A tracking system is a technology used to monitor and record the location and movement of objects or people in real-time or through a historical log. It combines a locating technology, such as GPS, BLE, or RFID, with a software system that collects, processes, and displays the data.^[1]

The primary purpose of a tracking system is to provide location-based data to improve efficiency, safety, and security across a wide range of applications. In logistics and fleet management, these systems form the core of modern telematics, enabling companies to optimize routes, monitor assets, and ensure driver safety through methods like driver scoring.^[2] They are also used for track and trace solutions in the supply chain, where they are used to ensure product integrity and combat counterfeiting.^[3] Beyond commercial use, tracking systems are integral to many consumer services, from personal item finders to ride-hailing apps.

Tracking systems fall into a few main categories, each with distinct features and applications. Some systems use lag-time indicators, collecting data after an item has passed a specific point. A common example is barcode scanning, where items are scanned at a choke point or gate.

In contrast, real-time or near real-time systems provide more immediate data. Global Positioning Systems (GPS), for instance, track location data continuously, with the "real-time" aspect depending on the refresh rate.

Beyond the timing of data collection, a key distinction lies in how the identification is performed. While some systems, like barcode systems, require a manual scan, others use automatic identification (auto-ID). Radio-Frequency Identification (RFID) is a prime example of auto-ID, which can automatically identify and track items without a direct line of sight.

A challenge in implementing tracking systems is the lack of seamless integration between these technologies. Typically, different applications use separate, discrete hardware and software systems. For instance, a passive RFID system might be used to track boxes within a warehouse, while a separate GPS system with its own software is used to track the truck transporting those boxes. This often results in isolated data silos, making comprehensive, end-to-end tracking difficult.

Indoors assets are tracked repetitively reading e.g. a barcode,^[4] any passive and active RFID, then, feeding read data into Work in Progress models (WIP) or Warehouse Management Systems (WMS) or ERP software. The readers required per choke point are meshed auto-ID or hand-held ID applications.

GIVEN DATA.
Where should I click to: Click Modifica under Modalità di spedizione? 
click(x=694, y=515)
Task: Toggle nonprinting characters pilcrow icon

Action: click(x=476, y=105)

SET PROBLEM. Reproduce word for word the part of the tracking systems text that opens with the words "Beyond the timing" and closes with "end-to-end tracking difficult.".

ANSWER BELOW.
Beyond the timing of data collection, a key distinction lies in how the identification is performed. While some systems, like barcode systems, require a manual scan, others use automatic identification (auto-ID). Radio-Frequency Identification (RFID) is a prime example of auto-ID, which can automatically identify and track items without a direct line of sight.

A challenge in implementing tracking systems is the lack of seamless integration between these technologies. Typically, different applications use separate, discrete hardware and software systems. For instance, a passive RFID system might be used to track boxes within a warehouse, while a separate GPS system with its own software is used to track the truck transporting those boxes. This often results in isolated data silos, making comprehensive, end-to-end tracking difficult.